Une précision avant de commencer : j'ai appris, comme beaucoup je pense, à mépriser/haïr le clan Le Pen dès mon plus jeune âge. Pour les positions xénophobes/racistes qui leur sont attribuées dans la presse, pour l'historique du père notamment sur le sujet des camps de concentration, et pour d'autres motifs approchants tout aussi joyeux.
Pour autant, j'ai été conduite à réaliser, au cours des derniers mois, que ma connaissance des idées défendues par le Front National était relativement maigre.

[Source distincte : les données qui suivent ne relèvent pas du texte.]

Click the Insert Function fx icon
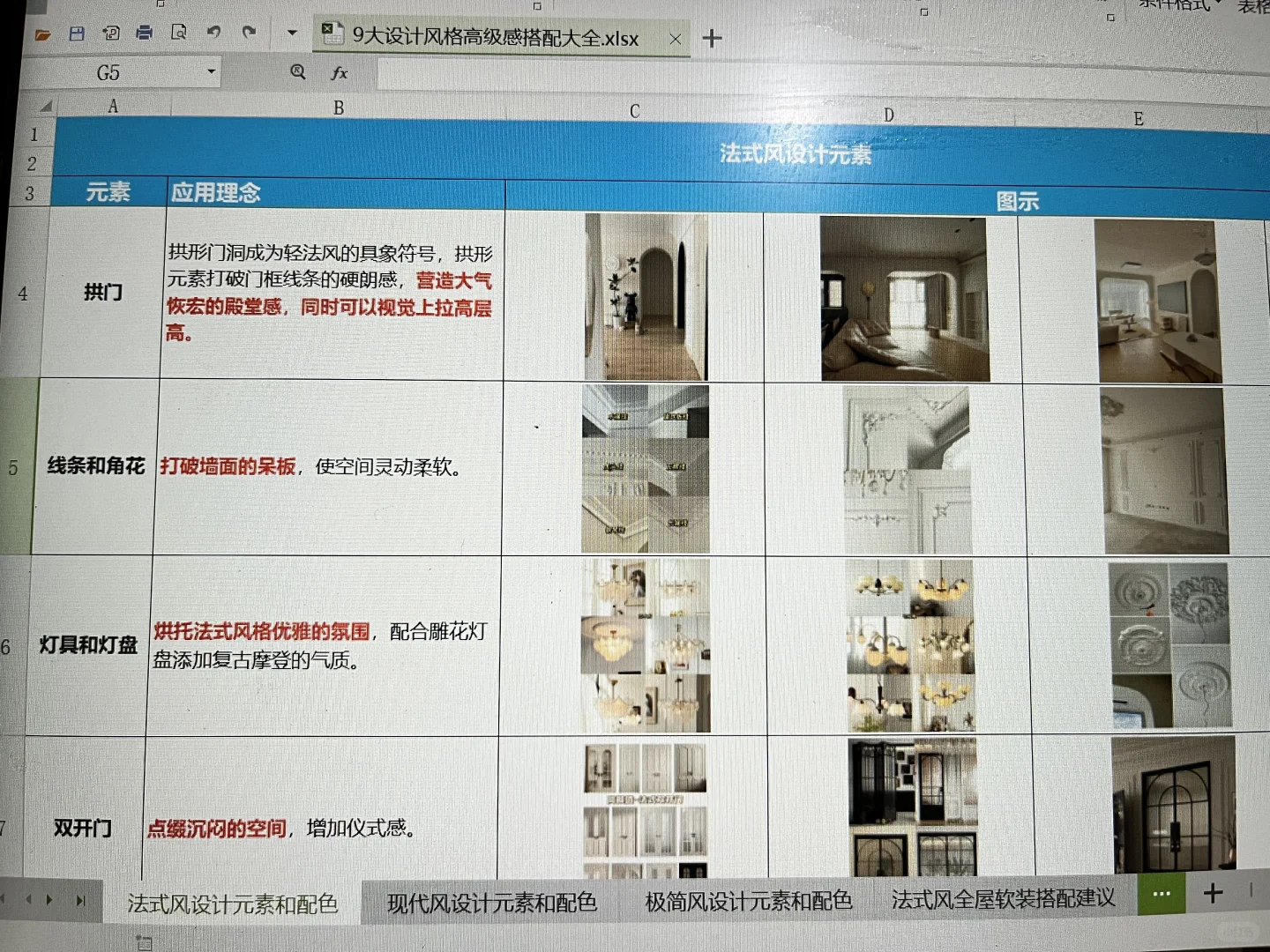 coord(338,73)
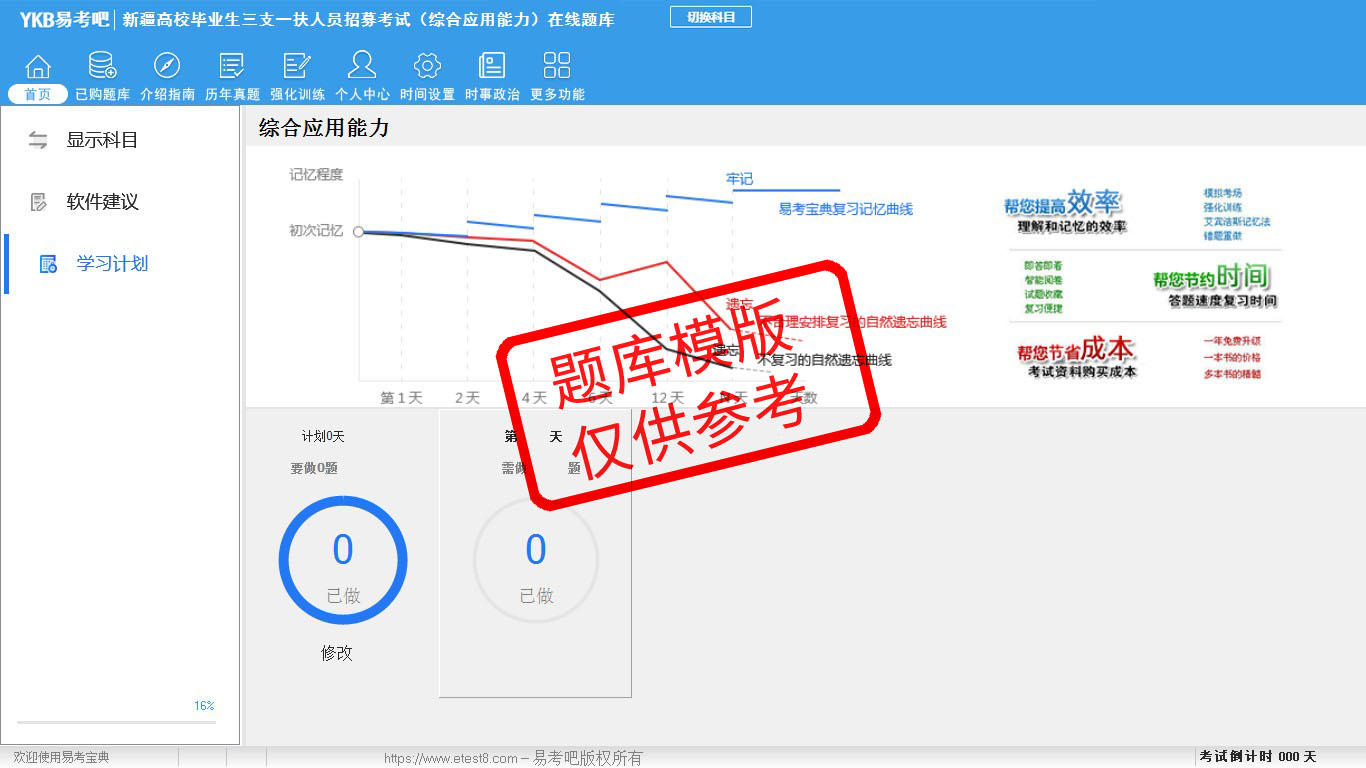
Task: Click the 考试倒计时 countdown in status bar
Action: (x=1257, y=757)

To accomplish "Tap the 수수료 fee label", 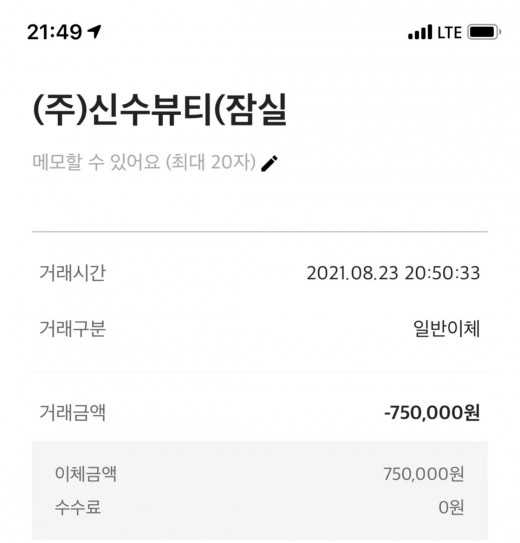I will 78,507.
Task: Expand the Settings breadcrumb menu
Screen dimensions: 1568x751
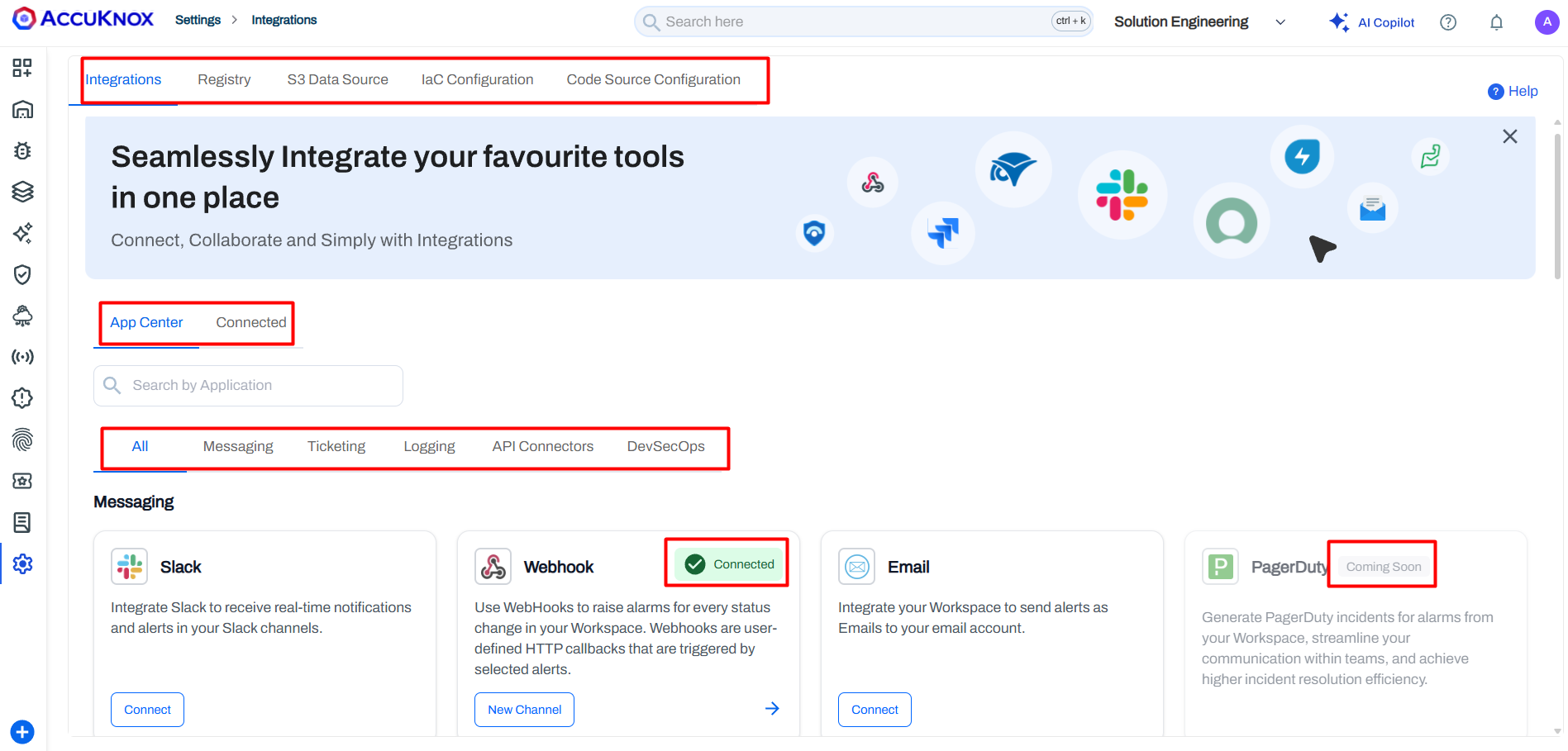Action: pyautogui.click(x=198, y=19)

La pensée m'est donc venue que je devais procéder en politique comme en littérature, et suivre par là même ma grande devise : il faut connaître pour pourrir.
Me voilà donc affublée d'une mission pas si drôle : combler mes lacunes, et me familiariser avec la ligne politique du mouvement, ses positions sur les sujets majeurs, afin de pouvoir en juger en connaissance de cause.
Lire le programme du FN sur internet constituait une option, sans doute la plus logique, mais un concours de circonstances m'ayant mise face à l'autobiographie de Marine, j'y ai vu l'opportunité de progresser dans ma mission d'une manière plus plaisante, quoique légèrement détournée. Le biais de la démarche : elle se centre dès lors sur une personne plutôt que sur un parti, et conduit à entremêler des dimensions qui ne devraient pas l'être, dans la mesure où l'on n'élit pas un président pour l'histoire de sa vie... Mais je fais le pari de réussir à démêler tout ça après la lecture!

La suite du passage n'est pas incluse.